## start

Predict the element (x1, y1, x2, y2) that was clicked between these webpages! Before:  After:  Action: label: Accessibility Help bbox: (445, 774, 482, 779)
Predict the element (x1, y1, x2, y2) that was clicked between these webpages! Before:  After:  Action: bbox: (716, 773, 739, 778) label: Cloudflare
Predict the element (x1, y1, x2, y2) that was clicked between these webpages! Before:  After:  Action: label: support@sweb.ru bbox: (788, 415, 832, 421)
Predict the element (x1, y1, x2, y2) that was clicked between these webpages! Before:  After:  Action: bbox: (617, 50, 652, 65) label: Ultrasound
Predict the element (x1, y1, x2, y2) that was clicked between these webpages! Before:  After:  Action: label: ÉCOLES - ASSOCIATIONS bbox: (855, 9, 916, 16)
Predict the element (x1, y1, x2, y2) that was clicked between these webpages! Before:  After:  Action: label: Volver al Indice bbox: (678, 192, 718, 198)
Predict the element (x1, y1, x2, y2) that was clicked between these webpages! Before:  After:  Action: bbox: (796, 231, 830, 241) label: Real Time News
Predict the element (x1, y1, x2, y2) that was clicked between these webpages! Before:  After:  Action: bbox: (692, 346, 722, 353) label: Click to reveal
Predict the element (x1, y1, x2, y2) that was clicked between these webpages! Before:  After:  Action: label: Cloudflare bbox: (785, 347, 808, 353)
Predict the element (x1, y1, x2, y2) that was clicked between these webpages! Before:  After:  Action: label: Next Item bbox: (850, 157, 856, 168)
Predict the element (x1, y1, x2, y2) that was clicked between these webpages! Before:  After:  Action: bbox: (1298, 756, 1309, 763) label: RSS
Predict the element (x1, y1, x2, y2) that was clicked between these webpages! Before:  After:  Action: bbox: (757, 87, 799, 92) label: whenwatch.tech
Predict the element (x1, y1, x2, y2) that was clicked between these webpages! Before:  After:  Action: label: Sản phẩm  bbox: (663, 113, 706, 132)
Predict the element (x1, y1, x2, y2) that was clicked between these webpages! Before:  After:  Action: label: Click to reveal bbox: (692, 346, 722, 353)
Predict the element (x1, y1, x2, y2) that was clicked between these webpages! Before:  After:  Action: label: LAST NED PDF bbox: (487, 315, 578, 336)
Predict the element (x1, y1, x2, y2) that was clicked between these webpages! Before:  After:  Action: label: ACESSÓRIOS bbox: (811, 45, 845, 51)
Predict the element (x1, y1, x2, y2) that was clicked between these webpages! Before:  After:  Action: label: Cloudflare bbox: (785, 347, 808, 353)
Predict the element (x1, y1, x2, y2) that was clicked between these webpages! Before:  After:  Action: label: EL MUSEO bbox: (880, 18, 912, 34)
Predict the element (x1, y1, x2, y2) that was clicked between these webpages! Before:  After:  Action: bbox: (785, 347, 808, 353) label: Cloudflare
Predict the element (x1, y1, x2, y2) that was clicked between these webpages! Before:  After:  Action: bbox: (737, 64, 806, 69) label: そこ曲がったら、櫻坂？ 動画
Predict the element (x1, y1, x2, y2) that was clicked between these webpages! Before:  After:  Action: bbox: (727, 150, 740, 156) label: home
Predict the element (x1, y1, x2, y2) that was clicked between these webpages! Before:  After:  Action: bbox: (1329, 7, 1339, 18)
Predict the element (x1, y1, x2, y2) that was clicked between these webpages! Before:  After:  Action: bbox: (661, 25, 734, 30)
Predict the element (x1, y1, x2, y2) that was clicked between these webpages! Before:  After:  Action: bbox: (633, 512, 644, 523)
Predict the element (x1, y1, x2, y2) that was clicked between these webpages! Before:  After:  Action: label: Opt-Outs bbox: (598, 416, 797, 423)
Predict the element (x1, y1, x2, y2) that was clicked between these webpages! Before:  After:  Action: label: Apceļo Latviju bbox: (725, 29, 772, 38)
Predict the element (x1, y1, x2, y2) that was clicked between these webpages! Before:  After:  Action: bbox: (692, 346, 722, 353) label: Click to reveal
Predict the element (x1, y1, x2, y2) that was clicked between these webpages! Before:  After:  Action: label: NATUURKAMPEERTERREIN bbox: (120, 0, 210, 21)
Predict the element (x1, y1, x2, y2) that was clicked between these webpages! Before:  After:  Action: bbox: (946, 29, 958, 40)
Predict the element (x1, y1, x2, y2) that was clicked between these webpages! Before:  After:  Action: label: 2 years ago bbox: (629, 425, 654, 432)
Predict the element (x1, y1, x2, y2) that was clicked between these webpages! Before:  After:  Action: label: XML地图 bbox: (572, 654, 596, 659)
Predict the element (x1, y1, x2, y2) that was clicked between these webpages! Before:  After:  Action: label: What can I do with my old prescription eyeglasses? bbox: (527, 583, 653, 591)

## end

**Direction:**
Please copy out, without changes, the entries between the lines holding "label: そこ曲がったら、櫻坂？ 動画" and "7, 1339, 18)", inclusive.

**Written response:**
Predict the element (x1, y1, x2, y2) that was clicked between these webpages! Before:  After:  Action: bbox: (737, 64, 806, 69) label: そこ曲がったら、櫻坂？ 動画
Predict the element (x1, y1, x2, y2) that was clicked between these webpages! Before:  After:  Action: bbox: (727, 150, 740, 156) label: home
Predict the element (x1, y1, x2, y2) that was clicked between these webpages! Before:  After:  Action: bbox: (1329, 7, 1339, 18)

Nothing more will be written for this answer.